Recipe and photo from here
For those of you on the ball, you may have thought that I made an error in the title of this post as I have reversed the words Friday and Food so instead of French Food Friday you get French Friday Food.
There is a reason as this weeks recipe is not French but it is a recipe that I served for lunch on Sunday and everyone (all were French) loved it......I took a huge risk as Guinness is relatively unknown in country France but it went down a treat.

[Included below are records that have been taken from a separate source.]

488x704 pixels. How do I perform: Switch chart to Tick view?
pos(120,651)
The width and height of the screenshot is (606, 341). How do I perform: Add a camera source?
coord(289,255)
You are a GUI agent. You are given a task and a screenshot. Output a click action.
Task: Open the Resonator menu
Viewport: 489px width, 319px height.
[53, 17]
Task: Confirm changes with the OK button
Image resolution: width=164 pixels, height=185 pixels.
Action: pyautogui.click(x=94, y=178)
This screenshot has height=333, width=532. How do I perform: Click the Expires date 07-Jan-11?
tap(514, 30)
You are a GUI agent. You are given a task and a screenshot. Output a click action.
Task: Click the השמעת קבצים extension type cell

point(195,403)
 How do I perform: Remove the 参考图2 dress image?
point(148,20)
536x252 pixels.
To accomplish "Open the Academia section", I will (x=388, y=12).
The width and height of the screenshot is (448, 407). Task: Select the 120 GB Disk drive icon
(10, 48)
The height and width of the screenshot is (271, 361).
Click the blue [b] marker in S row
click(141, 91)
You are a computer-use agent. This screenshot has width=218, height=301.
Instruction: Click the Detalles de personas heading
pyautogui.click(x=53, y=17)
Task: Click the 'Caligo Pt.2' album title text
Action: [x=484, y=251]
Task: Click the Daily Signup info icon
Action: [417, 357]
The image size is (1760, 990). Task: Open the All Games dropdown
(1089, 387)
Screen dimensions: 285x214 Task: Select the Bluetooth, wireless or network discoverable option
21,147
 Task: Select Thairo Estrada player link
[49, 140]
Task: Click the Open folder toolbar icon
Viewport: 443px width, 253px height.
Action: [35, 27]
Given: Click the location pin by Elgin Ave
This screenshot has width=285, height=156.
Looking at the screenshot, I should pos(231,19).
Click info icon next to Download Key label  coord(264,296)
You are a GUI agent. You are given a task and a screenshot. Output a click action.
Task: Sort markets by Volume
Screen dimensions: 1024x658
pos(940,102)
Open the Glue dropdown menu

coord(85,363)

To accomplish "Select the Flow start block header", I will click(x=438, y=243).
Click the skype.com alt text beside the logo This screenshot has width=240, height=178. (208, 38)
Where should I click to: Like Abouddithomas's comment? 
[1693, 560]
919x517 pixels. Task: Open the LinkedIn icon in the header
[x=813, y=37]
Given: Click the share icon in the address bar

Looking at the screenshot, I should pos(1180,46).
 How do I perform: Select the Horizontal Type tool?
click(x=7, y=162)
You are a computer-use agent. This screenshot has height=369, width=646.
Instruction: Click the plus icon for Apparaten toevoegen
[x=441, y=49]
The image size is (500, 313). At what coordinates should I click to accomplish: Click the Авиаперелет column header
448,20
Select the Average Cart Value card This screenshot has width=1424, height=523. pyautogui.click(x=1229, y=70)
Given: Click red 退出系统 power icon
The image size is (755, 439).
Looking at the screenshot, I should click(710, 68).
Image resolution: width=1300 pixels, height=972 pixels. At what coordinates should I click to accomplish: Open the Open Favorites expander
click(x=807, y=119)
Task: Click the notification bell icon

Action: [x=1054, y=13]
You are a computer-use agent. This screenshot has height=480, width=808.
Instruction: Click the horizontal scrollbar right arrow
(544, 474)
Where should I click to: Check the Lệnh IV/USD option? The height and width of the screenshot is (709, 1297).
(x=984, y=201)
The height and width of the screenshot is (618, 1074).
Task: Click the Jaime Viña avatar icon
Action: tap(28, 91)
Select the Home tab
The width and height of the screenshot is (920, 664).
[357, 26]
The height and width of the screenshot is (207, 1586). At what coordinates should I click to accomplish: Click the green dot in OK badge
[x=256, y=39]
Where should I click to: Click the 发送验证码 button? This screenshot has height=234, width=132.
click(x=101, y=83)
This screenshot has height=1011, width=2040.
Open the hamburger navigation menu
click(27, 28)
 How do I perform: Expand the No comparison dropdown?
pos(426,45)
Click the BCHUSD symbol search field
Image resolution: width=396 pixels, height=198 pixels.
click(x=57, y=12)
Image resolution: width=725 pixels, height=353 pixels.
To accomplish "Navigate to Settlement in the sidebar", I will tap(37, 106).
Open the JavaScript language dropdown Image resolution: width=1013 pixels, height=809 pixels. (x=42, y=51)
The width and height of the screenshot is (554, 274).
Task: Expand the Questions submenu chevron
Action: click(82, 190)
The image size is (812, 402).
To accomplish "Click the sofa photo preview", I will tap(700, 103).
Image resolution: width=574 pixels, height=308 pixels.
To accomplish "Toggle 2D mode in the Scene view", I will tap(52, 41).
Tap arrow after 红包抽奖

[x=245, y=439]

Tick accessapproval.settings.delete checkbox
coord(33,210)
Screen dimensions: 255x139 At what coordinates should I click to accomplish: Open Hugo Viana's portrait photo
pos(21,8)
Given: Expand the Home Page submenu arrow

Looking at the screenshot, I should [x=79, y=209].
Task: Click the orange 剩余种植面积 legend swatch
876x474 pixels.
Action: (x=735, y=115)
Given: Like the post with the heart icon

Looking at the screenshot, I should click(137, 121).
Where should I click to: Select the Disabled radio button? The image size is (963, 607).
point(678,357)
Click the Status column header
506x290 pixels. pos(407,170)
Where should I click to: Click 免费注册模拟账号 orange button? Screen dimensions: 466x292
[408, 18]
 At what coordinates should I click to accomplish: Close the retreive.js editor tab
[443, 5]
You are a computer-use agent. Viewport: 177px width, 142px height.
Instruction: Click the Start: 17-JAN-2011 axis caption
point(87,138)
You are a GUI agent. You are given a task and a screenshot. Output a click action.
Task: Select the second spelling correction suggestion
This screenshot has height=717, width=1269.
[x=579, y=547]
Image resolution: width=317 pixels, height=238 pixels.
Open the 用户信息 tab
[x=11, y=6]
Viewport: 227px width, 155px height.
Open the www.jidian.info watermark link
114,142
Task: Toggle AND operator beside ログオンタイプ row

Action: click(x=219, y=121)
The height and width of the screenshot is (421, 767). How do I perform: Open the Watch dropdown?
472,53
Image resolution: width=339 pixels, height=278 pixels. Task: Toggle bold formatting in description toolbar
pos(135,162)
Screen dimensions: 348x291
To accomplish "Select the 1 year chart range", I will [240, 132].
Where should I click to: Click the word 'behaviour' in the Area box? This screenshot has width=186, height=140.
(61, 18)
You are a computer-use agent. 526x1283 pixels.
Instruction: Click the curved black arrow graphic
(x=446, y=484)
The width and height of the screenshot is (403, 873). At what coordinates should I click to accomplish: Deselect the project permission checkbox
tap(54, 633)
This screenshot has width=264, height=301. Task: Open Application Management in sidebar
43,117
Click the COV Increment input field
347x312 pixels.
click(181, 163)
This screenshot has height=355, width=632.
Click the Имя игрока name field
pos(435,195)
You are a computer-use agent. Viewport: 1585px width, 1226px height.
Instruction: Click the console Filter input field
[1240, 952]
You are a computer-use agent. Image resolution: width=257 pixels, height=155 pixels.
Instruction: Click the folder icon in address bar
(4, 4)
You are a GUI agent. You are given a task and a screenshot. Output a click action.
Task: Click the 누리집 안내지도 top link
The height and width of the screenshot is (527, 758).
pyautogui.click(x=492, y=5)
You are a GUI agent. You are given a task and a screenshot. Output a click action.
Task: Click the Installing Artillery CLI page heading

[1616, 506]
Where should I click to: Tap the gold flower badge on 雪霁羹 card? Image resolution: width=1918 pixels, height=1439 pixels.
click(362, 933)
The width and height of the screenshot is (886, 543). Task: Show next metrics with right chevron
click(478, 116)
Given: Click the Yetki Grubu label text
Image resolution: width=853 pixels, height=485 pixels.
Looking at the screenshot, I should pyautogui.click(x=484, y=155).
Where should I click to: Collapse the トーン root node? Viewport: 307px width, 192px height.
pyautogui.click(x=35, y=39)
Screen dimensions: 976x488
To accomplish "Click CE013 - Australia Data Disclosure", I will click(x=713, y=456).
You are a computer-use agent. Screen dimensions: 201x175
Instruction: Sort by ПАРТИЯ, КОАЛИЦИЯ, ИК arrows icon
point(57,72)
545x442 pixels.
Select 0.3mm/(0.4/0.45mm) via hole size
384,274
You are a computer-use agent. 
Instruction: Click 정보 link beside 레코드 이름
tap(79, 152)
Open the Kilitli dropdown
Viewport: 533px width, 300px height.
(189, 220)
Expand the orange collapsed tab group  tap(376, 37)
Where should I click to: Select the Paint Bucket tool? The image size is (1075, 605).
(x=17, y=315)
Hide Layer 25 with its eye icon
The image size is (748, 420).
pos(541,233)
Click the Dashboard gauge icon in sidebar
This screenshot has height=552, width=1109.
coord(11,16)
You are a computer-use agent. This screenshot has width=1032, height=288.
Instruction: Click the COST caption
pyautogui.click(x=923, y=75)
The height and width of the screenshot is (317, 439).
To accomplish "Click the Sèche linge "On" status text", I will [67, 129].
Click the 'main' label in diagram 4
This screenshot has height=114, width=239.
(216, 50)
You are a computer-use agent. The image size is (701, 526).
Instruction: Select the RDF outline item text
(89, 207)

Note I did cheat a little and added a bit of sugar to take away the tartness of the beer.
Guinness and Beef Stew
Preparation and cooking timesPrep 20 mins
Cook 2 hrs - 3 hrs
- 2 large onions , diced
- a few sprigs thyme
- 2 tspn sugar (optional)
- 1 clove garlic , crushed
- olive oil
- 1kg braising steak , cut into chunks
- 6 tbsp plain flour , well seasoned
- 500ml Guinness
- beef stock fresh, cube or concentrate made up to 250ml
- parsley chopped, to serve
- Cook the onions, thyme and garlic with a little olive oil in a large casserole until the onion is softened and translucent. I added the sugar after I had cooked the onions and then cooked for a minute but you could simply stire in teh sugar to the gravy mixture in the next step and it would have the same affect.
- Dust the braising steak in the seasoned flour and brown in a hot pan with a little oil.
- When the beef has a good, even colour, add it to the pan with the onions and pour in the Guinness. Top up with the stock to just cover the beef.
- Cover and simmer over a very low heat or transfer to a 150C/fan 130C/gas 3 oven for 3-4 hours until the beef is meltingly tender (check after 3 hours). Season to taste and add some chopped parsley. I served with with celeriac and potato mash.